Great Expectations - FX
Following its dark reimagining of A Christmas Carol in 2019, FX is also working on its second adaptation of a Charles Dickens classic, Great Expectations. Like the previous adaptation, this six-episode limited series was created by Steven Knight (Peaky Blinders) and stars T om Sweet and Fionn Whitehead as young and older Pip, respectively, as well as Olivia Colman as Miss Havisham.
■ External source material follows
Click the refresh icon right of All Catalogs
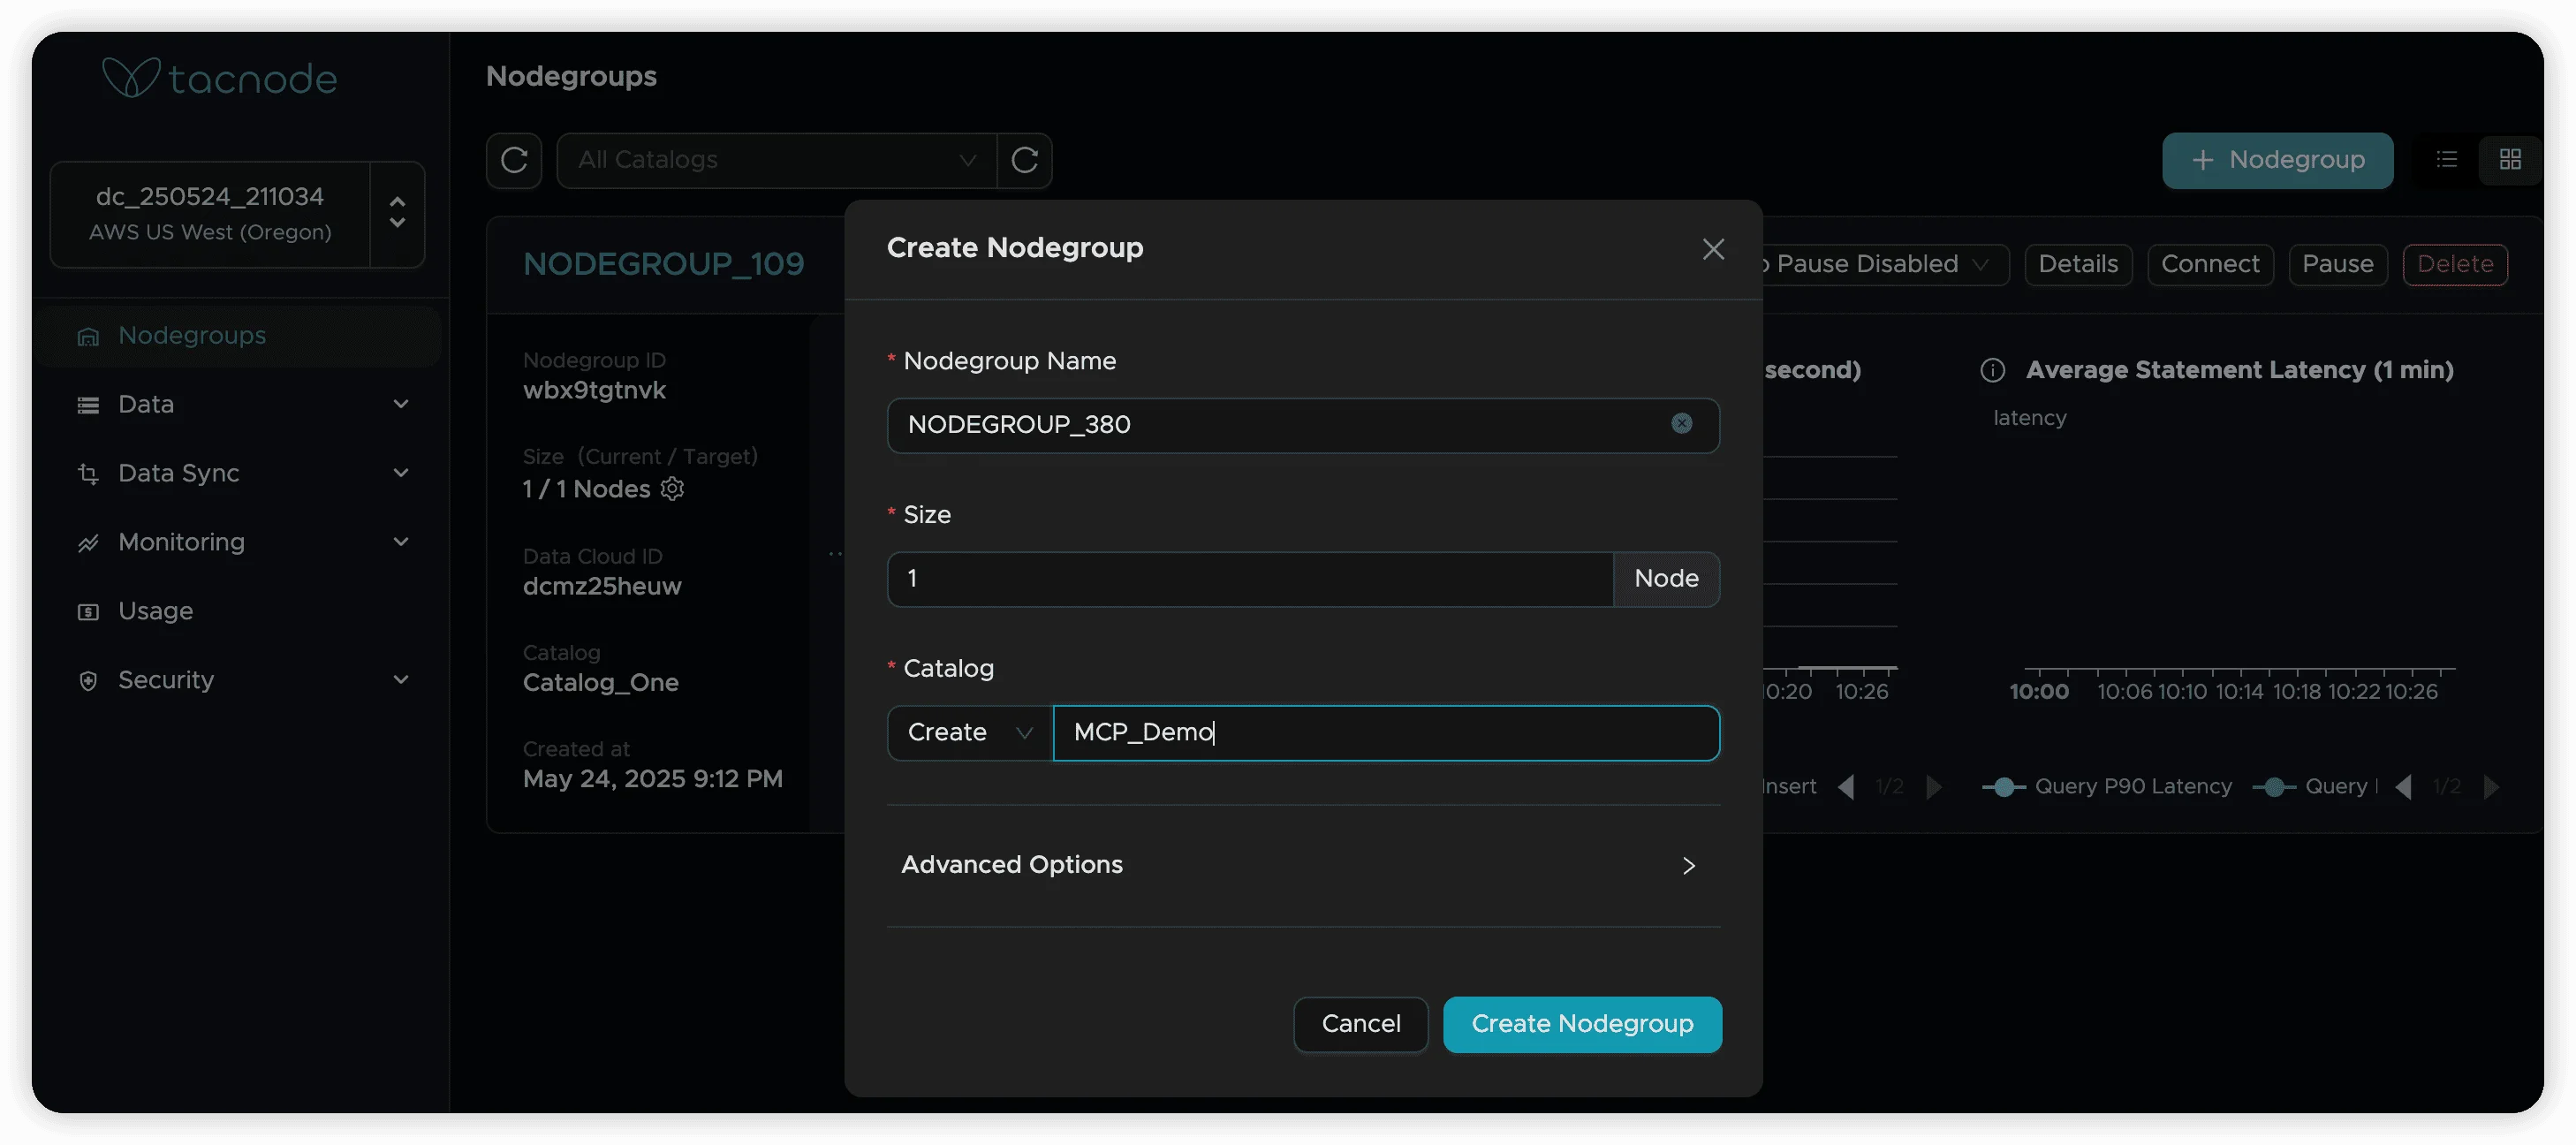Screen dimensions: 2576x1145 click(x=1024, y=160)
The rest of the cast includes Ashley Thomas, Johnny Harris, Shalom Brune-Franklin, Hayley Squires, Owen McDonnell, Trystan Gravelle, and Matt Berry.
Ripley - SHOWTIME
The brilliant second season of Fleabag lifted the boats of all involved, particularly “Hot Priest” Andrew Scott. Shortly after winning the BAFTA award for his performance in that show, it was announced that Scott would take on the starring role in Ripley, an adaptation of Patricia Highsmith’s class-focused crime novels. The eight-episode first season is being written and directed by acclaimed writer-director Steven Zaillian, and it will follow the events of the first novel, The Talented Mr. Ripley, which was adapted into a 1999 film starring Matt Damon, Jude Law, and Gwyneth Paltrow.
Retreat - FX
A brilliant sleuth is among the guests summoned to the exotic retreat of a billionaire; murder ensues. No, we’re not describing the plot of Glass Onion: A Knives Out Mystery - This is also the plot of the new FX limited series Retreat. Emma Corrin (who was excellent as Lady Diana on The Crown) will play the Gen Z gumshoe, and Clive Owen, Harris Dickinson, Alice Braga, Jermaine Fowler, Joan Chen, and Brit Marling fill out the cast. Marling and Zal Batmanglij – creators of the overlooked Netflix series The OA – wrote and directed the series
Rick and Morty - Adult Swim
Lastly, we don’t know for sure that the Adult Swim hit Rick and Morty will be back for season 7 in 2023, but we also don’t know for sure that it won’t be, which is good enough for us to put it on this list. Featuring a more serialized format and finally resolving some of the series’ longest-running mysteries, Season 6 was a major return to form following the somewhat disjointed fifth season, so we’re optimistic the upcoming season will be more “Dub-Dub” than “Wubba Lubba.”